Every line containing the word "agent" must be pulled from the records.
Content starts
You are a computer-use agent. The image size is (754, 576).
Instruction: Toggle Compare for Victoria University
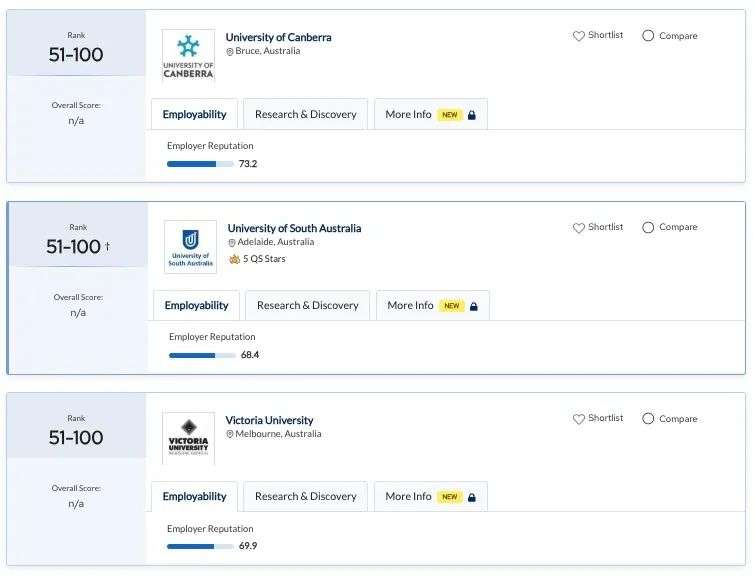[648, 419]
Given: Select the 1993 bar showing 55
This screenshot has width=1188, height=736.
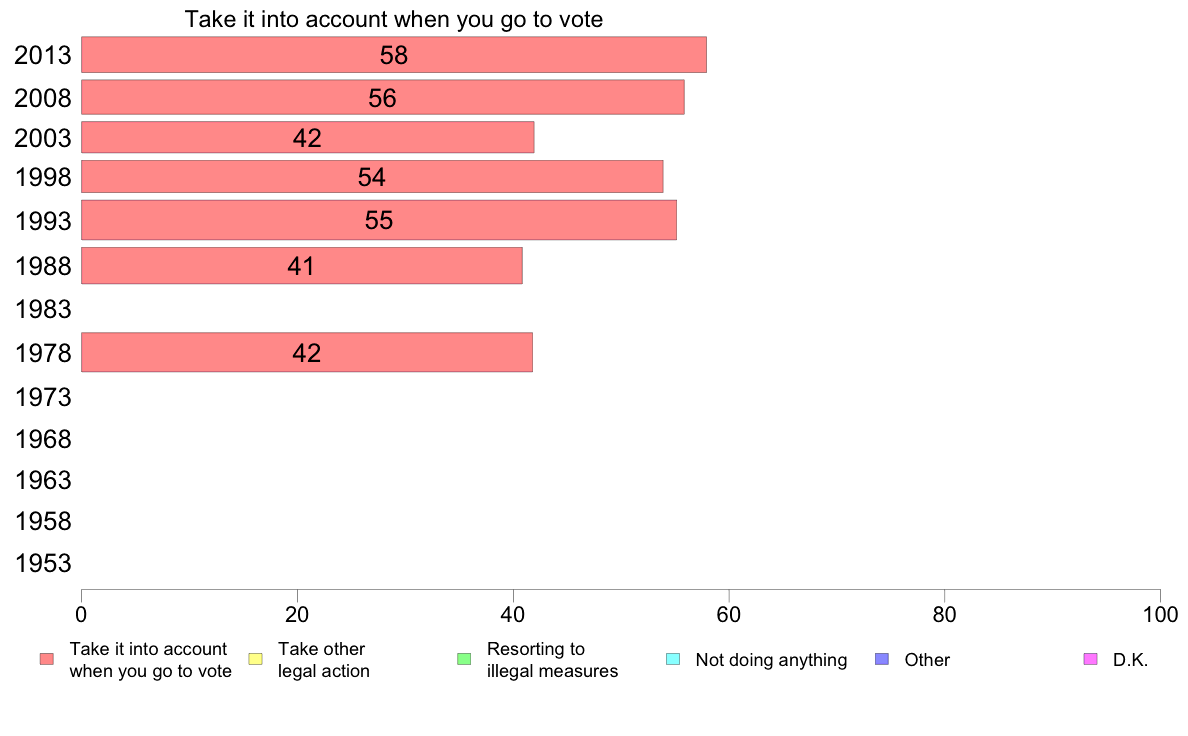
Content ends
Content starts
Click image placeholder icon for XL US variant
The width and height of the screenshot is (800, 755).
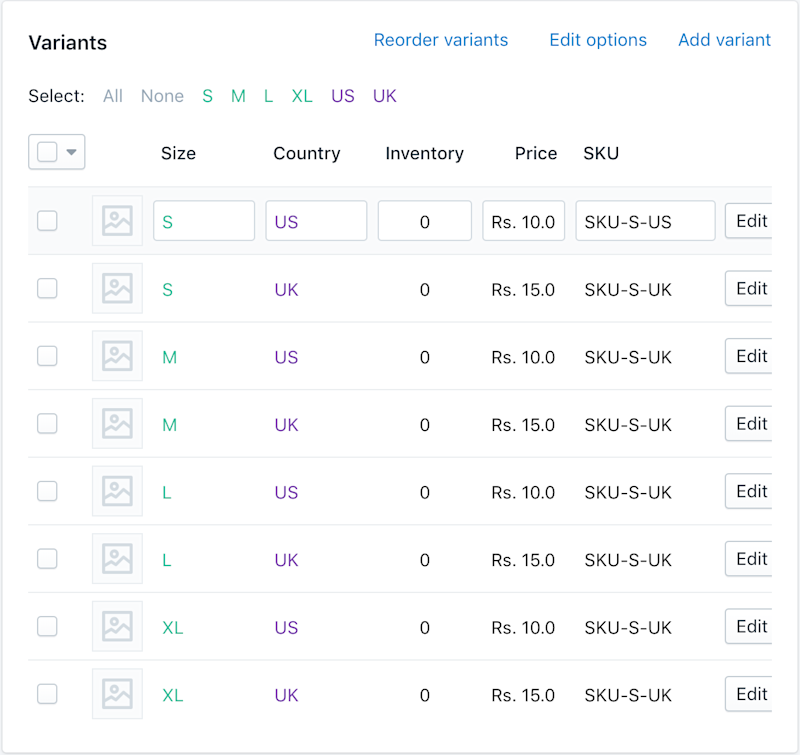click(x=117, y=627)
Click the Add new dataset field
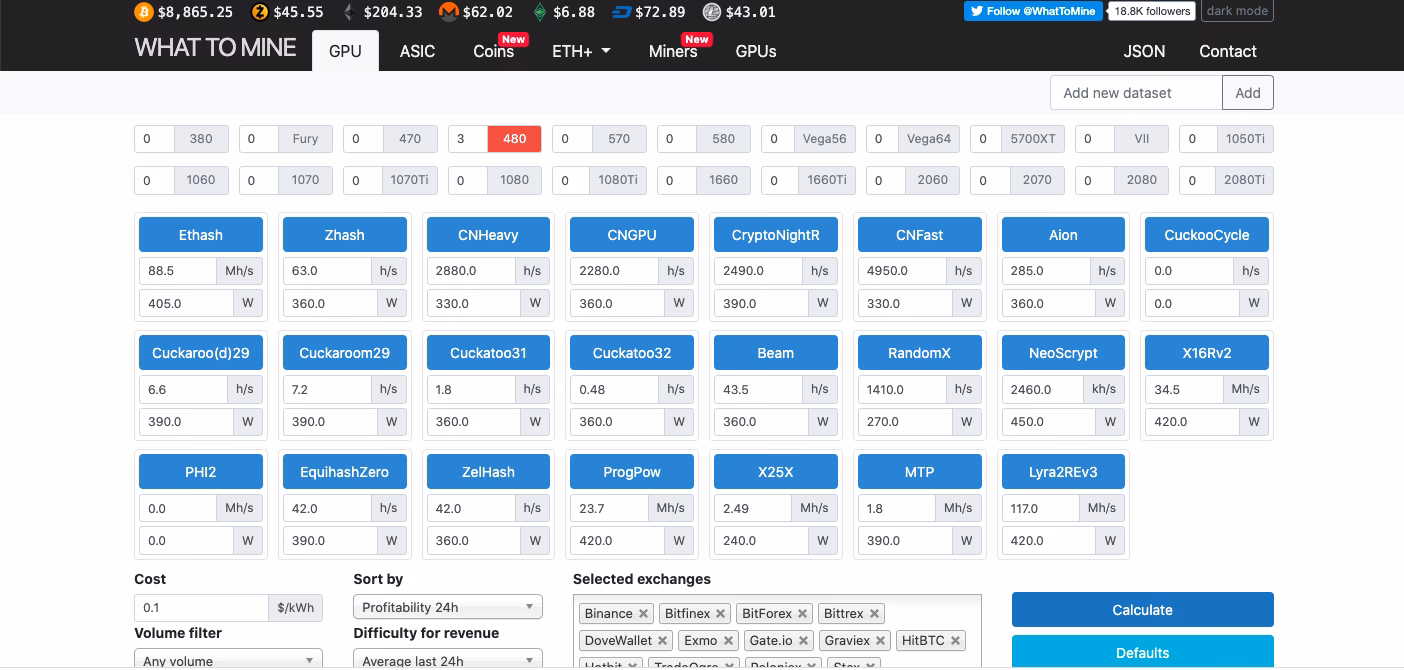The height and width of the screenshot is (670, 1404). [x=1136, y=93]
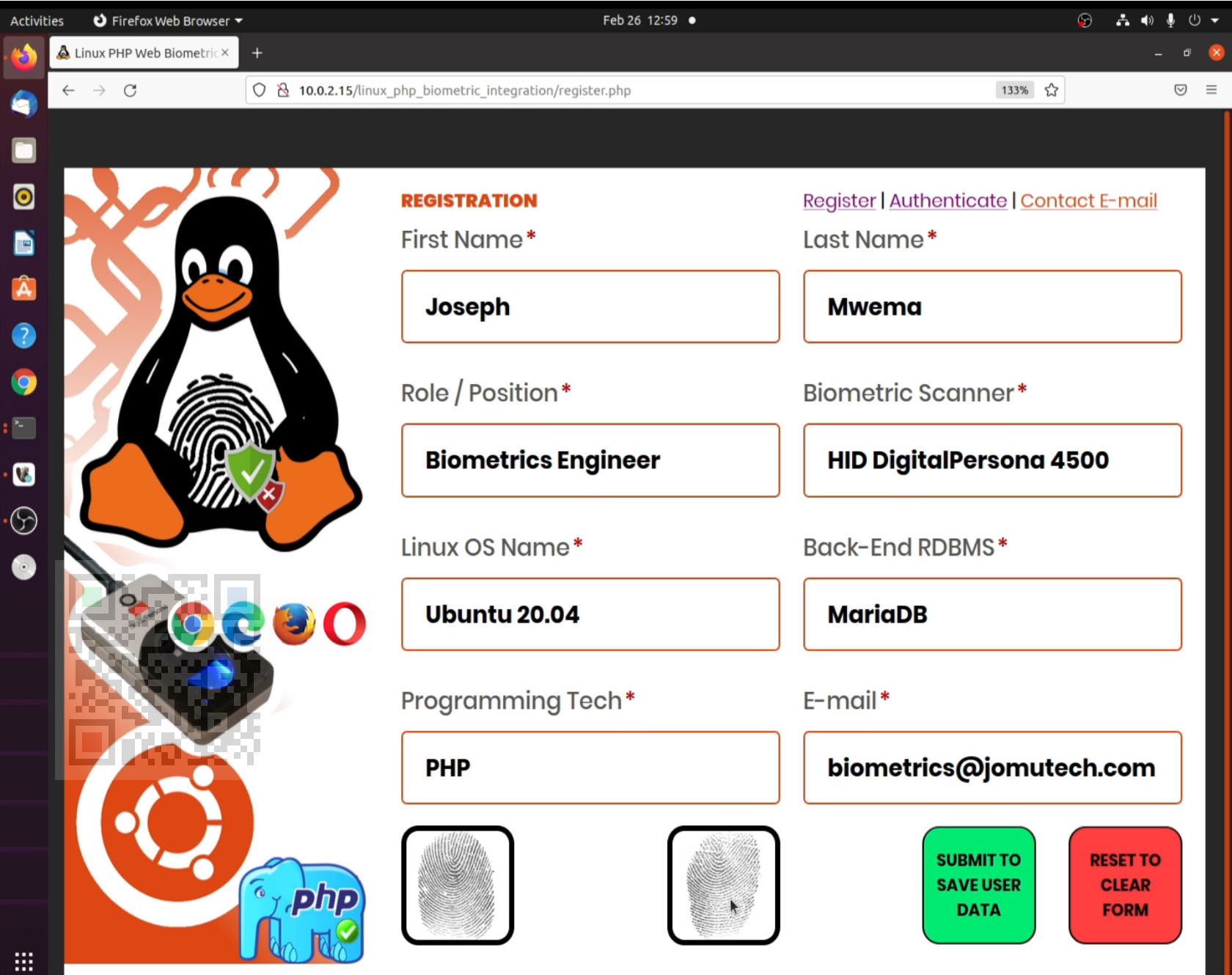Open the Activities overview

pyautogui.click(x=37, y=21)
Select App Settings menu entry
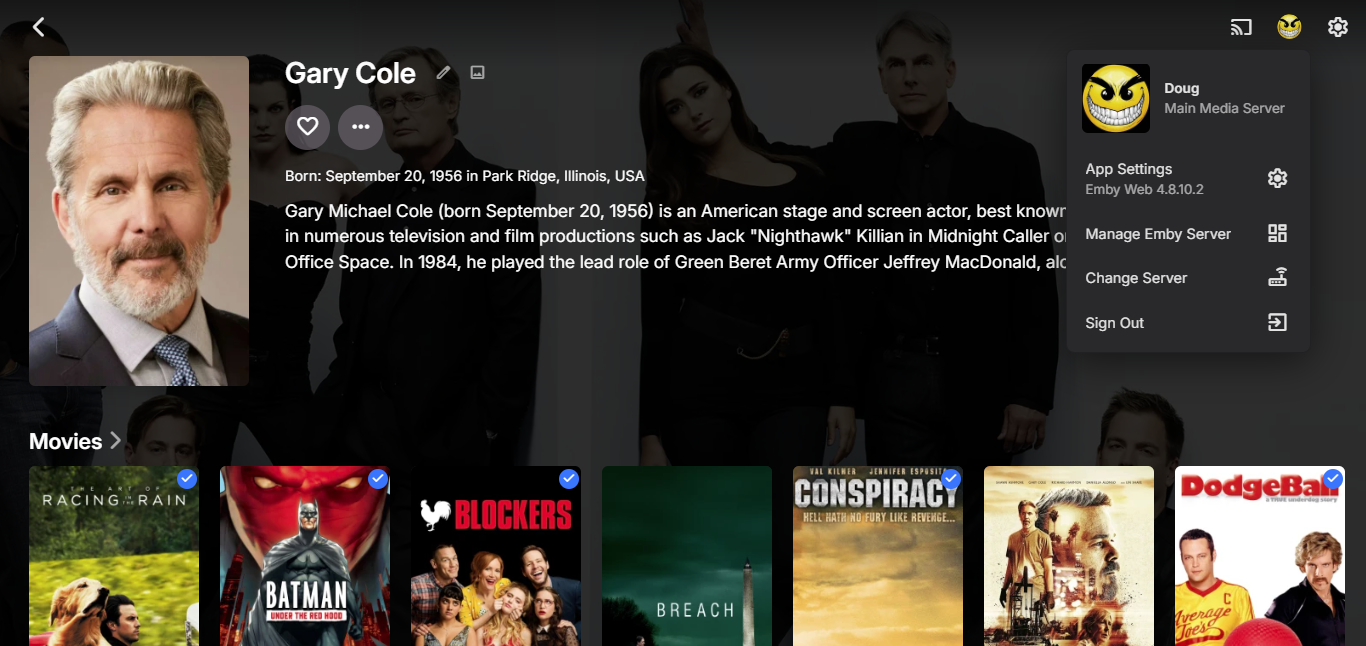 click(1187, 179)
Content ends
Content starts
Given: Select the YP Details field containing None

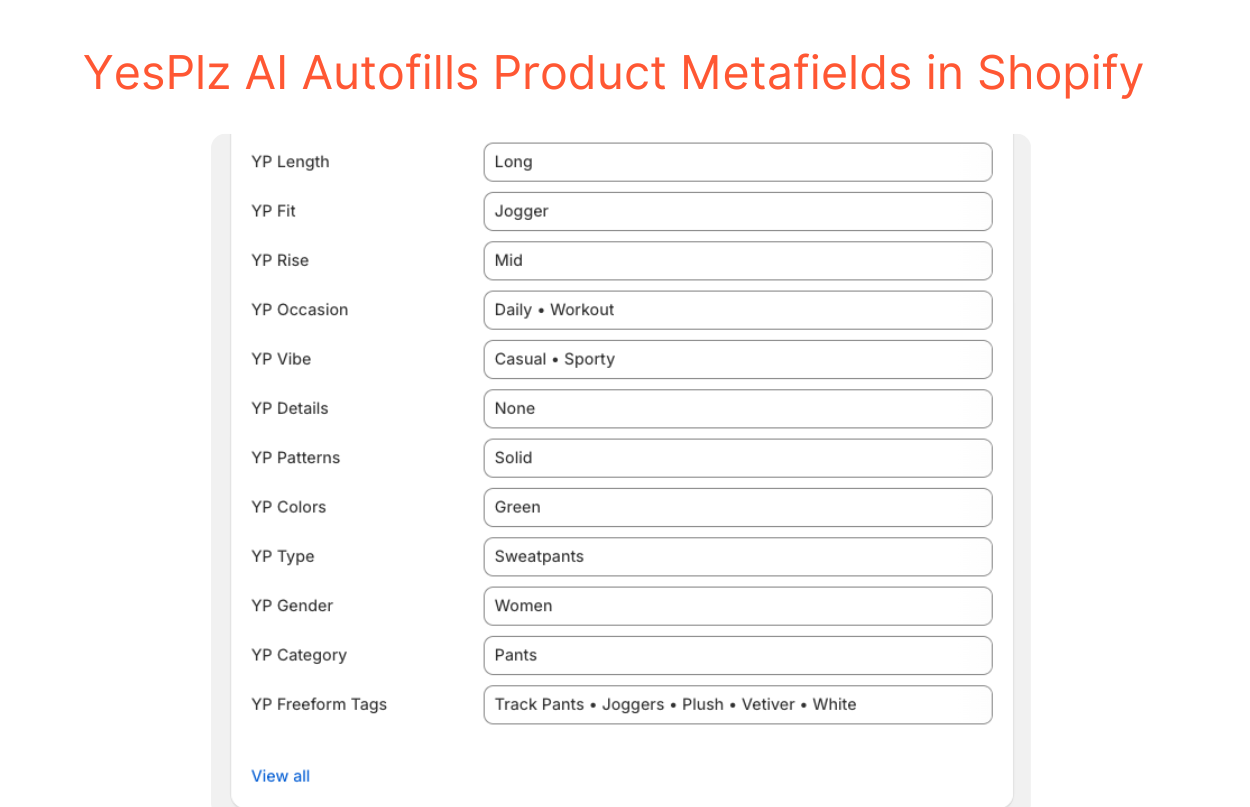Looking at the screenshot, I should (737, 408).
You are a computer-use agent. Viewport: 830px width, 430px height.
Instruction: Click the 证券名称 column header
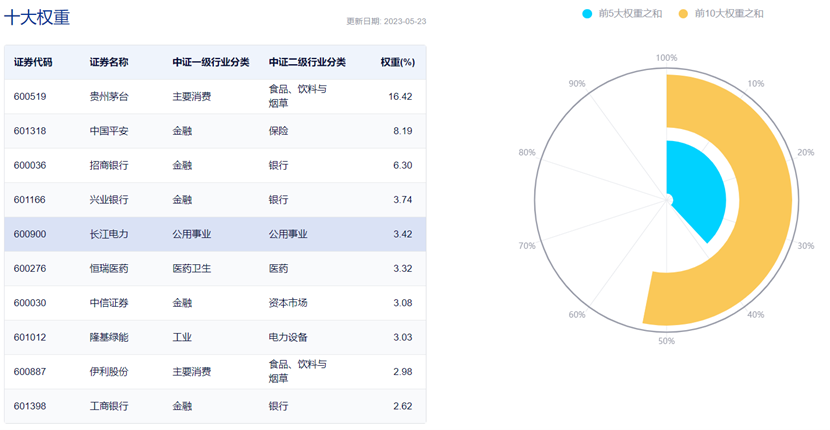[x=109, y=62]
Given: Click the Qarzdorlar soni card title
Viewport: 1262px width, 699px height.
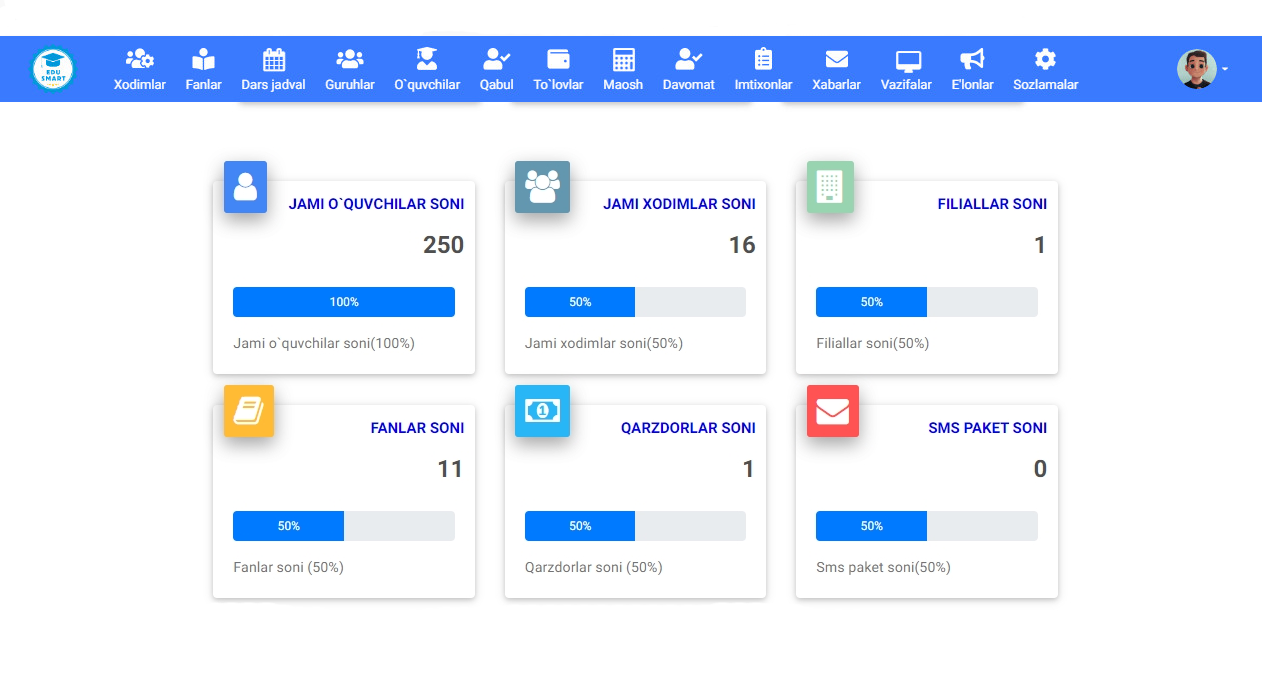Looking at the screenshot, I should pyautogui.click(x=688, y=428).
Content ends
» PROBLEM SOLUTION:
You are a computer-use agent. The image size is (754, 576).
You are a computer-use agent. Viewport: 830px width, 430px height.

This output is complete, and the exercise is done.